LEAD(flag,3,BOOLEAN(TRUE)) or LAG(flag,3,BOOLEAN(TRUE))

•Do not use keywords or function names as column names or output port names.
•When you configure a Filter transformation and specify a simple filter condition on columns of date or timestamp in a Databricks table, you must pass the data through the TO_DATE() or TO_TIMESTAMP() function as an expression in the filter condition.
•You cannot use nested aggregate functions in an Aggregator transformation. For example, you cannot specify SUM(AVG(col1)) in the aggregate function.
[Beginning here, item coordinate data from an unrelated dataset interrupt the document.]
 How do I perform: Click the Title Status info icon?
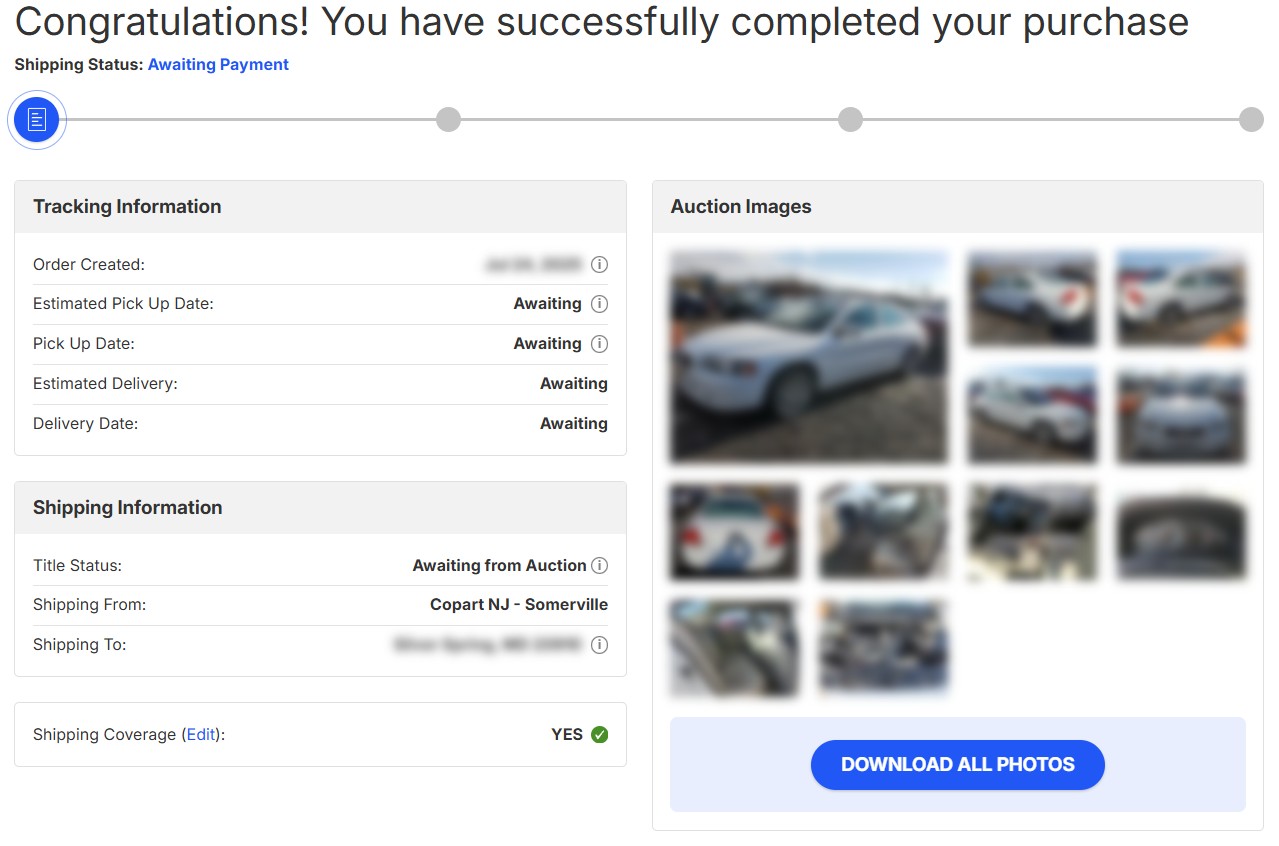click(599, 566)
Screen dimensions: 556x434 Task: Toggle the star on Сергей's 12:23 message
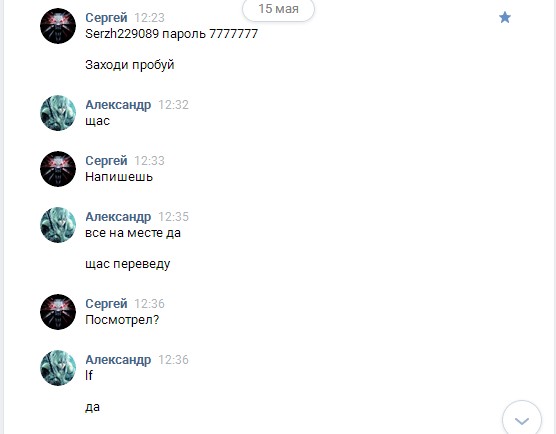(x=505, y=17)
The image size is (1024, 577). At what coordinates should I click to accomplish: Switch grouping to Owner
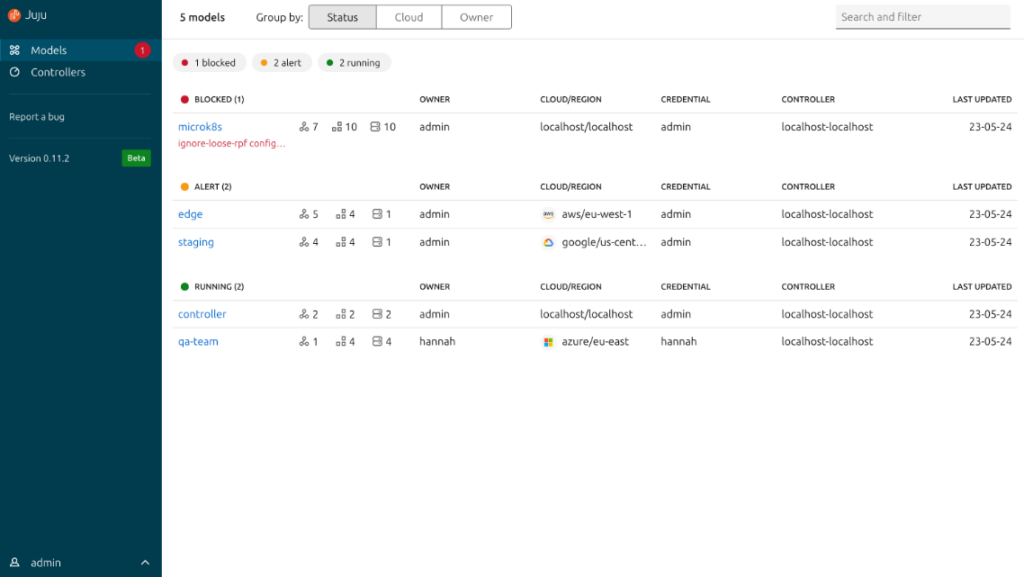pos(476,17)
Use nested aggregations by adding multiple Aggregator transformations in the mapping.
•When you use the COUNT_MIN_SKETCH() function in an Aggregator or Expression transformation, ensure that the columns that you pass as epsilon and confidence arguments are of double data type.

If the fields are not of double data type, use an Expression transformation to first convert the column data type to double, and then use the returned columns in a downstream Aggregator or Expression transformation.